AMANDA - Quando penso no futuro, a primeira imagem que vem de você, Laura, é a de
uma mulher sentada numa cadeira olhando o vazio, à espera de qualquer coisa. Talvez o
amor...
SILVA - O quê? Você estava falando com quem?
LAURA - Com ninguém.
SILVA - Laura, eu acho melhor você vir comigo.
LAURA - Por que não vai na frente, me espera lá fora? Desço logo.
SILVA - Por que não estou gostando do seu jeito... E de certa maneira me sinto
responsável por você.
LAURA - Gostaria de apenas dizer adeus...
SILVA - Adeus! Não existe essa palavra no meu vocabulário.

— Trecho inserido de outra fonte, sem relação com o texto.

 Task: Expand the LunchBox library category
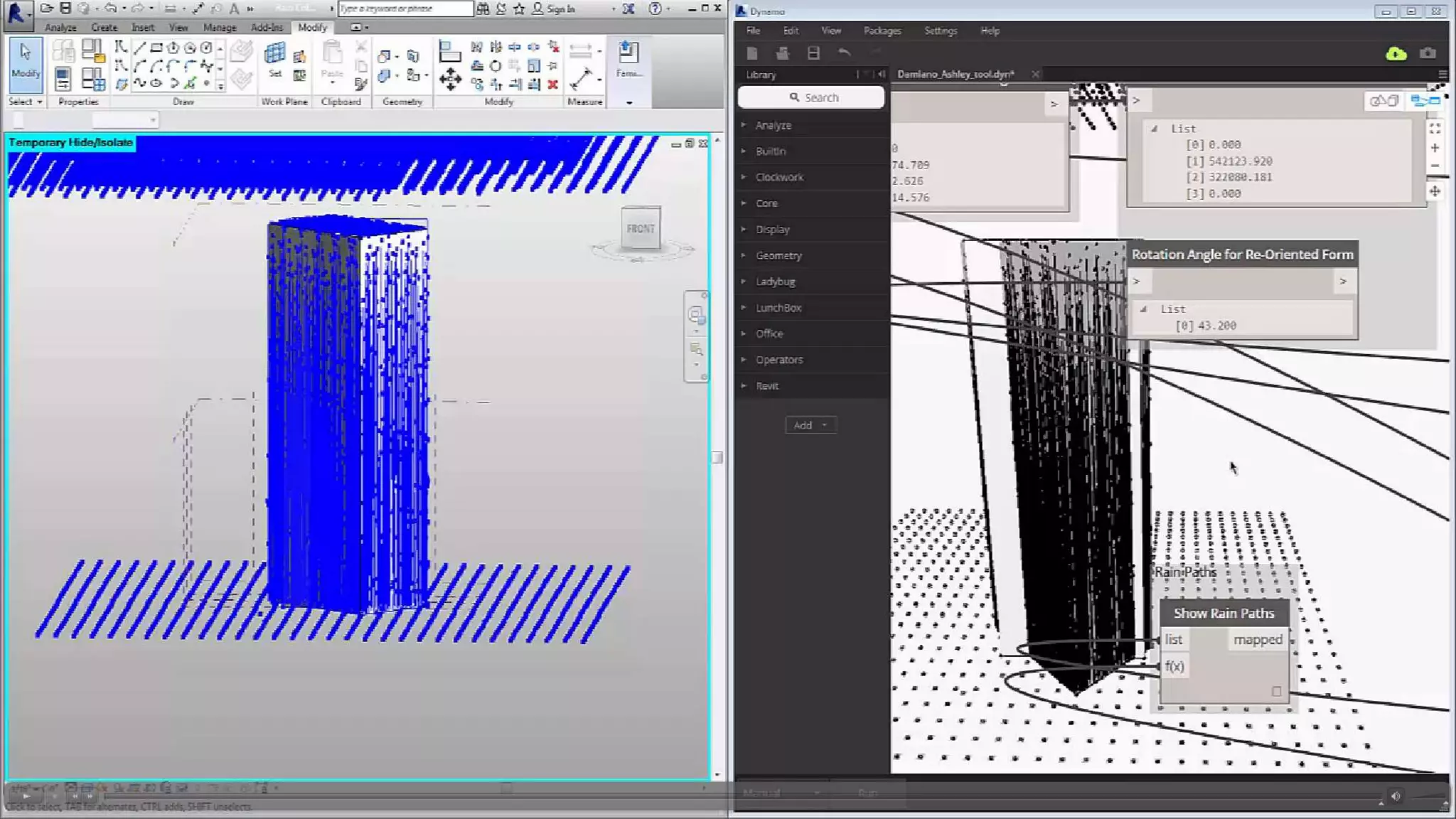click(x=778, y=308)
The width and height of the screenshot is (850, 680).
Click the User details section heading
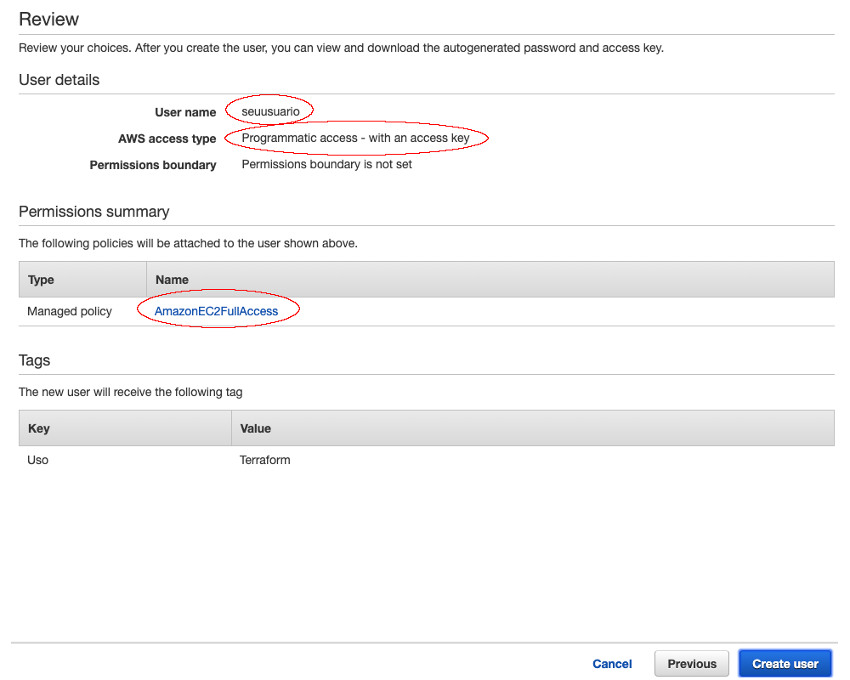pos(59,79)
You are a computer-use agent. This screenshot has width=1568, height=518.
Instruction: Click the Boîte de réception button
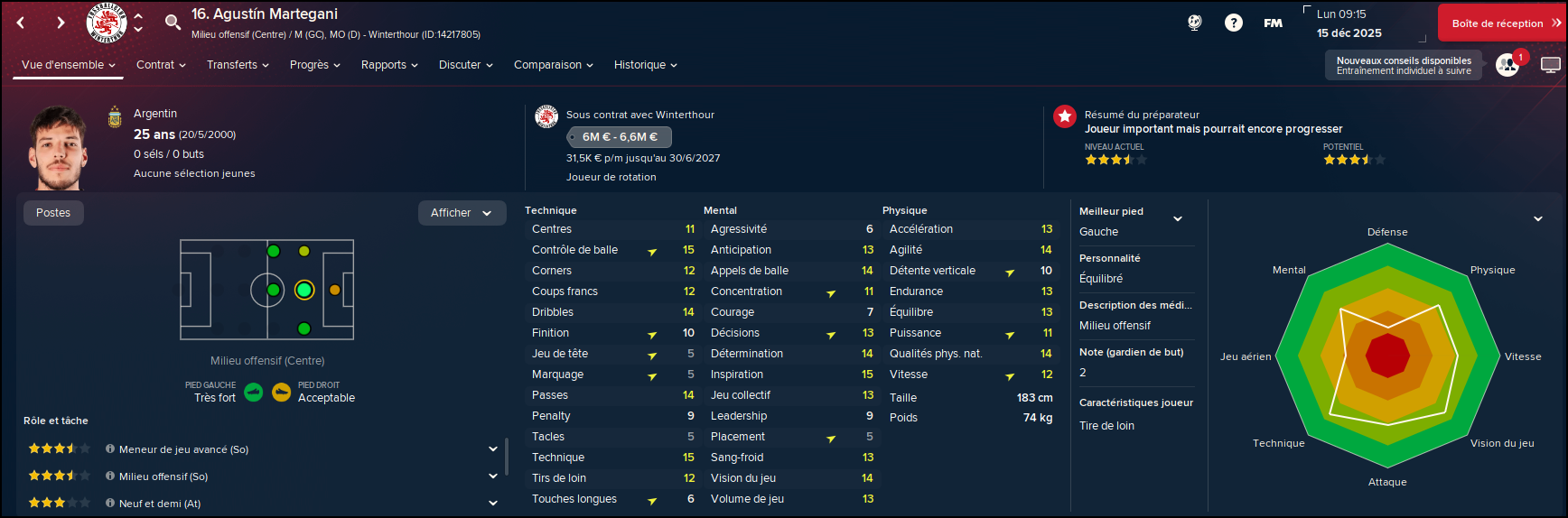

LAURA - Você se engana! A gente diz adeus a todo instante, a cada minuto que se
vive... Porque isso é que é a vida... Apenas um longo... Longo e demorado adeus... Há uma
coisa... Há outra... Até chegar ao fim, e então... É adeus para você mesmo. Oh, Tom, Tom!
Tentei tanto tirá-lo do meu pensamento e abandonar tudo, fugir, mas eu lhe tenho sido mais
fiel do que pretendia! Siga a sua vida, Tom e agora... Adeus! Um longo e demorado adeus!
FANTASMA – Laura! Laura, o que você está fazendo aí?
LAURA – Estou indo embora. Agora acabou tudo para sempre.
FANTASMA – Você não pode ir. Tom já esta voltando ele apenas foi ao cinema.
LAURA – Desta vez não. Eu não irá mais voltar para a gente, você não vê?
FANTASMA – É um programa muito longo. Você sabe. Passam um filme da Greta Garbo,
um desenho do Mickey Mouse e depois um documentário sobre viagens.
LAURA – Sei, e ele sempre fica até o fim não é?!?
FANTASMA – Mas é claro! E, ah, eu ia me esquecendo! Ele nos deu isto. É uma echarpe
mágica. Pode ficar pra você, Laura. Lembra-se você a agita diante de uma gaiola de
canários e eles viram peixinhos dourados. Se agitá-la diante dos peixinhos dourados eles
voam, transformados em canários.
LAURA – Pare, pare já com isso. Você não vê, que isso só lhe faz sofrer e sofrer cada
vez mais, desta vez ele não vem. Ele nos abandonou para sempre. Fugiu como papai. Agora
somos só nós e Mama.
FANTASMA – Laura! Psiu!
LAURA – Psiu por que?
FANTASMA – Você assim acorda a Mama.
LAURA – Ótimo! Assim ela me paga por todos aqueles “Levante com a luz divina!” Já
chega ela também se foi. Ela está morta, morta. Adeus...
FANTASMA – Oh, Laura, Laura! Sei que tentará me deixar para trás, no passado, mas eu
lhe tenho sido mais fiel do que pretendia! Sopre suas velas, Laura e agora... Adeus!